# ASSIGNED TASK
Start at the line with "Given: Open the CloudFormation service option" in the records below, stop at the line with "The height and width of the screenshot is (784, 1524).", and return every line in that span exactly, the two end lines included.

(Dataset entries)
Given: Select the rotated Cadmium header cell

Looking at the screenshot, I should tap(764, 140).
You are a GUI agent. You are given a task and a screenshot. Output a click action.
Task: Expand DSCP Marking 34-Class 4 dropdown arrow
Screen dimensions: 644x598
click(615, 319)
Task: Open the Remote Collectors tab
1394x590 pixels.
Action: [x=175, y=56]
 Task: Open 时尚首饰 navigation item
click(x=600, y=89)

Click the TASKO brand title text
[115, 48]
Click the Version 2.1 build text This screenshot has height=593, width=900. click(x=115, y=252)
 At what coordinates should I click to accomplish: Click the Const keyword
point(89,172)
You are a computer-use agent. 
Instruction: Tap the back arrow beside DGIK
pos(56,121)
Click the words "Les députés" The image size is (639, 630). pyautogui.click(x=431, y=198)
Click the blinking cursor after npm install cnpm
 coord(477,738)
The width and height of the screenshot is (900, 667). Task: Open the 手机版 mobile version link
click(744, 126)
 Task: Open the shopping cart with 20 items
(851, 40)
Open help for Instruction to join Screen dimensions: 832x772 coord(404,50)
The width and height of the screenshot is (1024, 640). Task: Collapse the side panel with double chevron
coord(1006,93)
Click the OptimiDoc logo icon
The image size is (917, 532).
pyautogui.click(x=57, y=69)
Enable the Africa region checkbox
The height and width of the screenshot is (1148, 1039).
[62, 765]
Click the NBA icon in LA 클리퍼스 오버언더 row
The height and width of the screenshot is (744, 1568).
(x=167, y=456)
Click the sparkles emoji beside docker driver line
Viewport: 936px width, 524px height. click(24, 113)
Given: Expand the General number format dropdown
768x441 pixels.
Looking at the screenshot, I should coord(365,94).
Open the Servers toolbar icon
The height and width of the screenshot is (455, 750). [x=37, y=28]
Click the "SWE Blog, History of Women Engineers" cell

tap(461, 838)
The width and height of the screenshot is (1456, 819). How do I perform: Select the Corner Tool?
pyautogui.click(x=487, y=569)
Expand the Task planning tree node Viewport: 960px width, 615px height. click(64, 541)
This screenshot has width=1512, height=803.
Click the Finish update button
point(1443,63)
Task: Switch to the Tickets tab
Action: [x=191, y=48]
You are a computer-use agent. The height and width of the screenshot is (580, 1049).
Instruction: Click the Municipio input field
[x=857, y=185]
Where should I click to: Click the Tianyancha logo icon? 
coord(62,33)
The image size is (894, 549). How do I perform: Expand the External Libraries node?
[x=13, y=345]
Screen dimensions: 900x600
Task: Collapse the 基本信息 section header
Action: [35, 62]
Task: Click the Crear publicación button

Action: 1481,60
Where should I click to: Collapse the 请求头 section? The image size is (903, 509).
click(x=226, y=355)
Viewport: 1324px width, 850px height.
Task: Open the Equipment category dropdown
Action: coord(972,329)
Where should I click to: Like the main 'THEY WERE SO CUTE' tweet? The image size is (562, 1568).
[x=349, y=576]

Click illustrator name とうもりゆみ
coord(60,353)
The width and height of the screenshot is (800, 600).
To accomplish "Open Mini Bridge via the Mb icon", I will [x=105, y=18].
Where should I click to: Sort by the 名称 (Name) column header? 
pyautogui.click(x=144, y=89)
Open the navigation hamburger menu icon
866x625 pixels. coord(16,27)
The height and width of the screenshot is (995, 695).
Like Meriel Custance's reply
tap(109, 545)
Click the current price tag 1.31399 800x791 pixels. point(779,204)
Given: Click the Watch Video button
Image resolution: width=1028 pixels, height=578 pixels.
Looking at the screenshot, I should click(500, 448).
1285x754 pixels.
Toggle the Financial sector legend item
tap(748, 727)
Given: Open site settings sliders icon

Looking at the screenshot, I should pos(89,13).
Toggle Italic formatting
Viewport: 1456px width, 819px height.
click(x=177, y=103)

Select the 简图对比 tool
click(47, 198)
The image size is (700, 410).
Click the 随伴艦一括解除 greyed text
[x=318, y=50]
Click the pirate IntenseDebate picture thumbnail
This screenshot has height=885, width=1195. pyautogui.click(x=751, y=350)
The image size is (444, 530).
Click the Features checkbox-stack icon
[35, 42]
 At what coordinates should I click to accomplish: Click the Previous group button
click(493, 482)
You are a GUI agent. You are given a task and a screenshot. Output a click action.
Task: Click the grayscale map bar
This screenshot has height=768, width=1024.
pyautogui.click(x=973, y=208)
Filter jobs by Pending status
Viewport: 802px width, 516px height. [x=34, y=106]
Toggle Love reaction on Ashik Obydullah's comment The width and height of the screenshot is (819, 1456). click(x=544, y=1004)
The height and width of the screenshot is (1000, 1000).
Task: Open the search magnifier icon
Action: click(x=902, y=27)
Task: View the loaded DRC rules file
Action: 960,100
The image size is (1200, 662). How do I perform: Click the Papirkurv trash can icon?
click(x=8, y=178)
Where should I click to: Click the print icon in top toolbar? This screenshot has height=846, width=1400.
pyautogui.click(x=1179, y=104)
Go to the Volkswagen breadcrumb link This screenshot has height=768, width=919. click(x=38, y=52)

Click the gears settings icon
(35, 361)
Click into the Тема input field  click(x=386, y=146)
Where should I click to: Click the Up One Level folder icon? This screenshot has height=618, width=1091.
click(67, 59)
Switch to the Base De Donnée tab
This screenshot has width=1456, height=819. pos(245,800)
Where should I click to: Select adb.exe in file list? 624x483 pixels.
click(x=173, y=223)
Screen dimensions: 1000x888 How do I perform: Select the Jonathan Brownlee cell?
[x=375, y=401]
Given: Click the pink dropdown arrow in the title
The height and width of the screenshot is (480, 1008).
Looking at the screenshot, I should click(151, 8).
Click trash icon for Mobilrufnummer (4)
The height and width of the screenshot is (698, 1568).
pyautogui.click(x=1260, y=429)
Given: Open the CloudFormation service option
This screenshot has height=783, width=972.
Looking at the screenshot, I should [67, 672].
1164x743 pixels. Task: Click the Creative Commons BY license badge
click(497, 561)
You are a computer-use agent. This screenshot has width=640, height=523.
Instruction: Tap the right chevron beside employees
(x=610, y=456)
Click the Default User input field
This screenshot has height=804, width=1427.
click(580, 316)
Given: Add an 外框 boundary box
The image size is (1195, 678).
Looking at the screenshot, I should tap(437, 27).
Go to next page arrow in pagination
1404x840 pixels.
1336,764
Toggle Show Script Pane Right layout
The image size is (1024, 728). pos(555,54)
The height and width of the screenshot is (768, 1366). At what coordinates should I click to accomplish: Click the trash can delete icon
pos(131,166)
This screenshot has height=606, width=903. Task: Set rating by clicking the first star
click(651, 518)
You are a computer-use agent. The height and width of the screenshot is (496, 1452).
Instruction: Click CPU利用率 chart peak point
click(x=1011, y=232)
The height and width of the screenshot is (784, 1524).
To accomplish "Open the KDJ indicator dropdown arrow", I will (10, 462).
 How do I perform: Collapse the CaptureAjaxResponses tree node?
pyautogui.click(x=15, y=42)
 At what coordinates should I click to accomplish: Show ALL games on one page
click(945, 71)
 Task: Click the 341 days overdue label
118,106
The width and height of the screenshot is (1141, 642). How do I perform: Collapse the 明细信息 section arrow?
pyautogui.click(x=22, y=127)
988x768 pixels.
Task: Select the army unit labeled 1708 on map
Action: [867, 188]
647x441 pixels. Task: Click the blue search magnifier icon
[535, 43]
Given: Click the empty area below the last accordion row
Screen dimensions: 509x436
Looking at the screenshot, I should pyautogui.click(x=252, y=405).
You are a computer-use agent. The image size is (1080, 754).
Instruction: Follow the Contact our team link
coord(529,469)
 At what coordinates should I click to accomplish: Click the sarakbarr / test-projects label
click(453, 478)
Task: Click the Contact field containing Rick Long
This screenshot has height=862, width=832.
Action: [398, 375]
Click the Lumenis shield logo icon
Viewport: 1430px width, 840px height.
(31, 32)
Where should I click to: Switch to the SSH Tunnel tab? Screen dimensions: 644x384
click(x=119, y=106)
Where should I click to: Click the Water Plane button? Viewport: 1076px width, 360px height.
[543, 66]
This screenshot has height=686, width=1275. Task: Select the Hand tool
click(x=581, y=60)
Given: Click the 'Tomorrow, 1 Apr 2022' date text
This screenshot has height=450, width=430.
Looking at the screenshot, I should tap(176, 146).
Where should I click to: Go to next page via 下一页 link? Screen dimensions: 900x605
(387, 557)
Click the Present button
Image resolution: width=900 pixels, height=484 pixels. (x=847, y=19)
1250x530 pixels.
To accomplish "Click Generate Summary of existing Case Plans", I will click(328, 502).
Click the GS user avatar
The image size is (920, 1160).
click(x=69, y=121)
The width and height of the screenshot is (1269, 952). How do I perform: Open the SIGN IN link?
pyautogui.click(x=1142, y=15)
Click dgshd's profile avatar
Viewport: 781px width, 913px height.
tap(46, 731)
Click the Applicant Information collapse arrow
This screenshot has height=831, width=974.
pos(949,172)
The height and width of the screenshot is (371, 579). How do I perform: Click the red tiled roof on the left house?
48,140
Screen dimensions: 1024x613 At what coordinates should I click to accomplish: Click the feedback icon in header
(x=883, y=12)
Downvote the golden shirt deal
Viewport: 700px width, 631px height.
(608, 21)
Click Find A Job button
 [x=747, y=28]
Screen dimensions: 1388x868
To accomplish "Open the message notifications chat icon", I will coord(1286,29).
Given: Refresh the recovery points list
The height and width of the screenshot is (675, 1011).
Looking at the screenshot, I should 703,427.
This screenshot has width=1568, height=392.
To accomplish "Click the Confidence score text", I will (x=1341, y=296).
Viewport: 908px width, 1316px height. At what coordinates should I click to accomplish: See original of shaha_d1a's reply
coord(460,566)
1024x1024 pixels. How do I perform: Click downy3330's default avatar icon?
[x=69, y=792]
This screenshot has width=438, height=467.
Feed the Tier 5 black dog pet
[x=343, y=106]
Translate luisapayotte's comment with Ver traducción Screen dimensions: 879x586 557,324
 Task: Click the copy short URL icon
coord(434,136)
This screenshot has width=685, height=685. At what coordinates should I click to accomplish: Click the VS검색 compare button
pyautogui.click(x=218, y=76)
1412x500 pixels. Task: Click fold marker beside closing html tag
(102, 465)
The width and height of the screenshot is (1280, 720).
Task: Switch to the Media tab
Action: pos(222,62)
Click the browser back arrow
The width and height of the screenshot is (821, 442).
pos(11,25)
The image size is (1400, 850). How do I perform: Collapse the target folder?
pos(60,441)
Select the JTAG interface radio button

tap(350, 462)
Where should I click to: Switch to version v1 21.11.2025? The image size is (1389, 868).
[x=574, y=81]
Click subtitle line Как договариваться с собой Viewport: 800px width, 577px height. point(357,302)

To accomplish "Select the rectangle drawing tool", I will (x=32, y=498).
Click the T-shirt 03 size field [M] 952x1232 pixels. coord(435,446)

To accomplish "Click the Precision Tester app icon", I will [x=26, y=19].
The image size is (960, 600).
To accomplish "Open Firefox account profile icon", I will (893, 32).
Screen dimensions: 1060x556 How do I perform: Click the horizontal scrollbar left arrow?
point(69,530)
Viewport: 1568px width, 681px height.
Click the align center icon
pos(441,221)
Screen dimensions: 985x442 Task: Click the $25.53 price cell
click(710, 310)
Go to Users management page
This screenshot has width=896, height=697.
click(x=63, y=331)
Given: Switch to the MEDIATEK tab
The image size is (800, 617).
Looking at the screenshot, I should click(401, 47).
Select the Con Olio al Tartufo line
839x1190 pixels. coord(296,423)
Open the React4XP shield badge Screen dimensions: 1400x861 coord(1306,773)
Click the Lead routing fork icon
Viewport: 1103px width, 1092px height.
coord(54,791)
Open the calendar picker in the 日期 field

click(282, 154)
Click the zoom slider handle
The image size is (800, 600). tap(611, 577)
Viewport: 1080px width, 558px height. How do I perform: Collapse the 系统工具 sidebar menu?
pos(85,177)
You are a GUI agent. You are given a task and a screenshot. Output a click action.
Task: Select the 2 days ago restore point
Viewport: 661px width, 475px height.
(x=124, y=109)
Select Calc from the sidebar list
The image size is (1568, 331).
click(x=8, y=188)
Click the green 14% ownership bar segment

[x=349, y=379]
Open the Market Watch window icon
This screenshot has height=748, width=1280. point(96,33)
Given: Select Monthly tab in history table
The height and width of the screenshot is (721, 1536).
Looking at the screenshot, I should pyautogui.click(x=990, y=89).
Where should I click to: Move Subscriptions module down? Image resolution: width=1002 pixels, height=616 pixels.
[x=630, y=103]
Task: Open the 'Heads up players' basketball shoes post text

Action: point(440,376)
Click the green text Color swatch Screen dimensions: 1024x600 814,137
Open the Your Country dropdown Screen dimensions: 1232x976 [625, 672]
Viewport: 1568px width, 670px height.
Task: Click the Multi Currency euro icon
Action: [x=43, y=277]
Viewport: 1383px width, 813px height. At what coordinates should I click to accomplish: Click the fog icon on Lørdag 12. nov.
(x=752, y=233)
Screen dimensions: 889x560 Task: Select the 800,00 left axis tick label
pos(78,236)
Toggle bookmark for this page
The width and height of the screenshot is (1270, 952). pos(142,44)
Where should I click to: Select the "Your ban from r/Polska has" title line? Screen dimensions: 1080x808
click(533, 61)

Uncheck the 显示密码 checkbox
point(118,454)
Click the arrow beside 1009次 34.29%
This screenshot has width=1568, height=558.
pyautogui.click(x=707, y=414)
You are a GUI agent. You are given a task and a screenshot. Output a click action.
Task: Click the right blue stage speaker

# WRITTEN ANSWER
Given: Open the CloudFormation service option
This screenshot has height=783, width=972.
Looking at the screenshot, I should [67, 672].
1164x743 pixels. Task: Click the Creative Commons BY license badge
click(497, 561)
You are a computer-use agent. This screenshot has width=640, height=523.
Instruction: Tap the right chevron beside employees
(x=610, y=456)
Click the Default User input field
This screenshot has height=804, width=1427.
click(580, 316)
Given: Add an 外框 boundary box
The image size is (1195, 678).
Looking at the screenshot, I should tap(437, 27).
Go to next page arrow in pagination
1404x840 pixels.
1336,764
Toggle Show Script Pane Right layout
The image size is (1024, 728). pos(555,54)
The height and width of the screenshot is (768, 1366). At what coordinates should I click to accomplish: Click the trash can delete icon
pos(131,166)
This screenshot has height=606, width=903. Task: Set rating by clicking the first star
click(651, 518)
You are a computer-use agent. The height and width of the screenshot is (496, 1452).
Instruction: Click CPU利用率 chart peak point
click(x=1011, y=232)
The height and width of the screenshot is (784, 1524).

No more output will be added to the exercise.